§ Required actions
**a)** Answer these from the passage on Chrétien's snap election:
(i) What budgetary surplus did Finance Minister Paul Martin announce?
(ii) On what date could Chrétien become the first prime minister in 55 years to win three consecutive majority governments?
(iii) Over what distance are Canada's regions separated?
**b)** Render this sentence from the passage on Chrétien's snap election in French: "Much of his success is due to his ability to cast himself in the role of the average citizen."
**c)** Carry on the passage on Chrétien's snap election with new text that follows its last sentence.

During the autumn months, Canadians normally slowly sink into hibernation, but Prime Minister Jean Chrétien called a snap election. Despite having over a year and a half remaining on the governing majority Liberal Party mandate, Chrétien explained that he called the early poll because there are very important choices to make for the future. Just prior to dropping the election writ, Finance Minister Paul Martin announced a record US$8.14 billion budgetary surplus. According to Chrétien, the monumental size of the surplus, which is projected conservatively to continue to exceed US$6.6 billion annually over the next five years, necessitates a public consultation.

However, the opposition parties have dismissed this election as a cynical attempt to satisfy personal ambition. If opinion poll indications are correct, it is more than likely that on 27 November Chrétien will become the first prime minister in 55 years to win three consecutive majority governments. Yet, aside from the healthy state of the economy, there is really nothing in the way of a legacy Chrétien can point to as his own.

One of the principal reasons for this lack of political vision is the nature of Chrétien's political persona. Much of his success is due to his ability to cast himself in the role of the average citizen. Throughout his almost 40-year career in parliament, he has often referred to himself as "Le petit gars de Shawinigan." The 66-year-old little guy from rural Québec, however, is not the simpleton character he likes to portray. Behind the affable façade of the country bumpkin, is a shrewd tactical savant. In a country as vast and ethnically diverse as Canada, Chrétien understands that in order to obtain and maintain power the ruling party must represent as much as possible to as many as possible.

Traditionally, power has belonged to the party most adept at juggling the contradictions of a federation that has no single unifying notion of itself. Canada is a patchwork quilt of regions separated by over five thousand kilometres and two official languages. Liberal governments have held power for most of the past century, because the party has turned pragmatism into a fuzzy dogma of expediency over consistency.

§ Data lines
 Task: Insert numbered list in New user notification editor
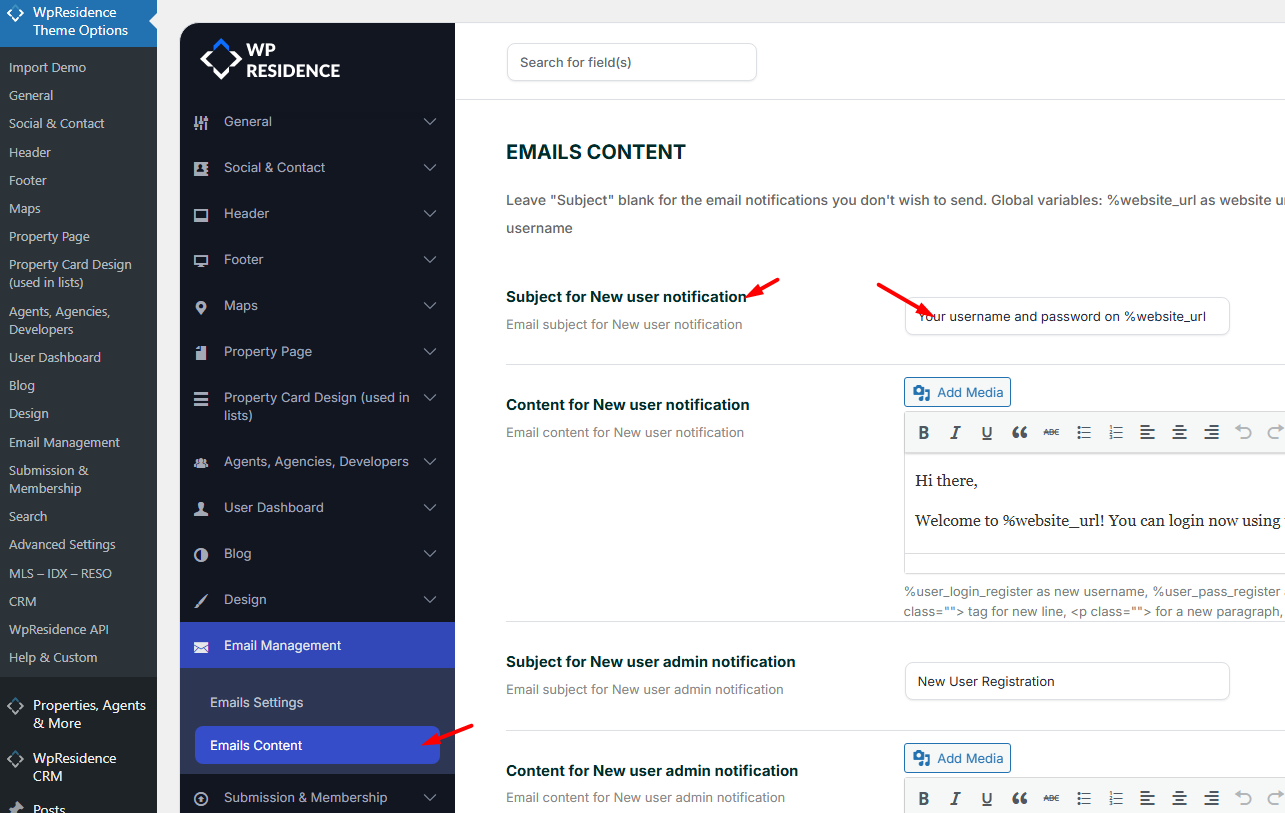tap(1116, 432)
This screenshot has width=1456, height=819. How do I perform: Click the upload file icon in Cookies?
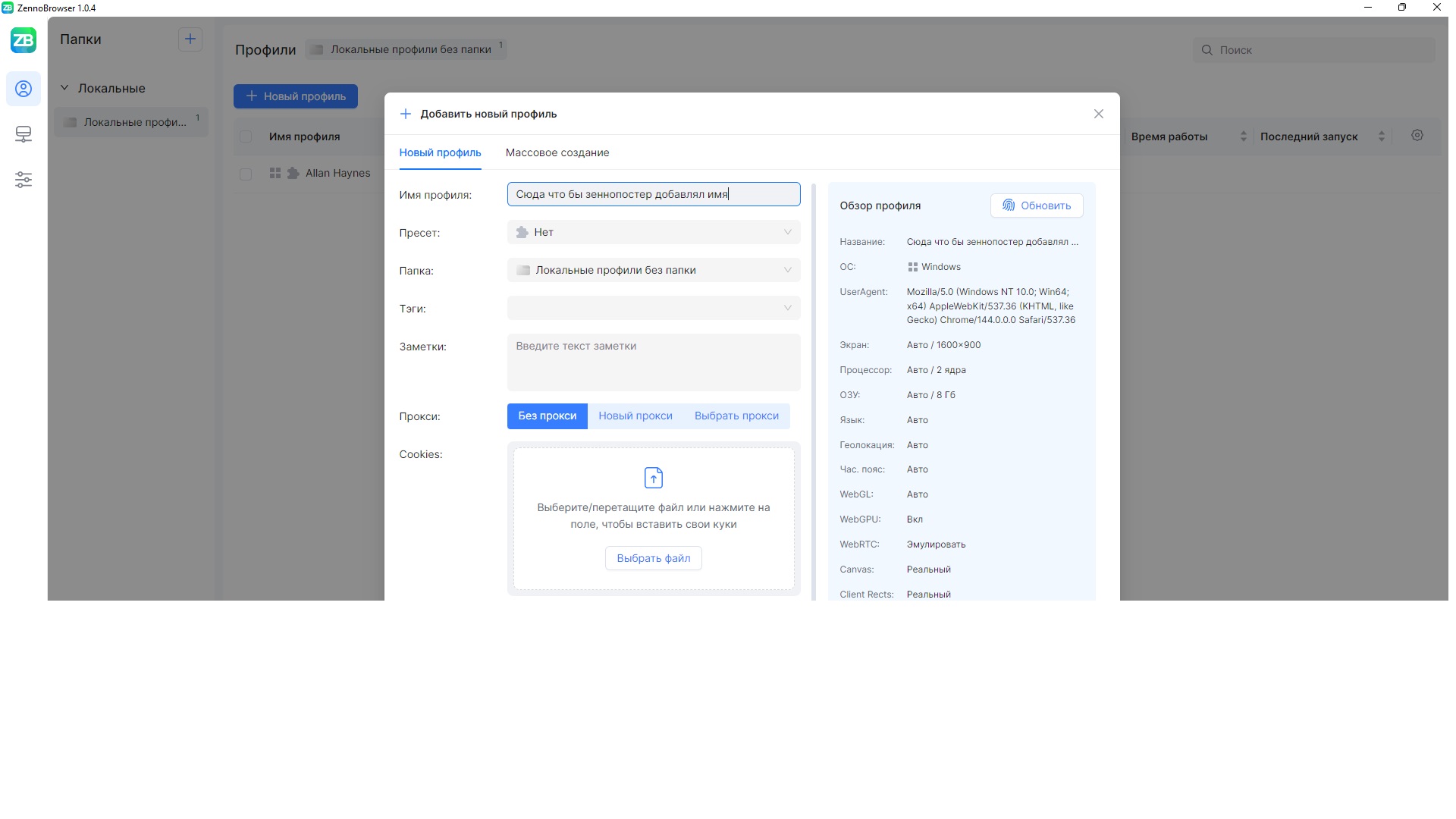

§ Results for the exercise
**a)**
(i) A record US$8.14 billion
(ii) 27 November
(iii) Over five thousand kilometres

**b)** Une grande partie de son succès tient à sa capacité à se présenter sous les traits du citoyen moyen.

**c)**
Former Liberal Prime Minister Pierre Trudeau once referred to the party as the radical centre. Consequently, during the 70s, the Trudeau Liberals effortlessly adopted conservative fiscal policies while implementing a socialist welfare safety net. This, of course, led to large budget deficits, but Trudeau attempted to finance social spending by expropriating revenue from the booming Alberta oil patch. Needless to say, the residents of Alberta were not very pleased. Unfortunately for Alberta, due to the large population concentrations around Toronto and Montréal, elections are usually decided in the Eastern-Standard time zone well before the polls in Calgary even open. Thus, despite its wealth, Alberta could be ignored. When juggling competing interests, the trick is to know which ball to drop and when. Throughout his tenure, Trudeau was a master.

However, Trudeau was an odd Liberal. He was an ideologue. A legal philosopher by vocation, Trudeau had entered politics to counter Québécois nationalism with his own personal vision of a multicultural civil society.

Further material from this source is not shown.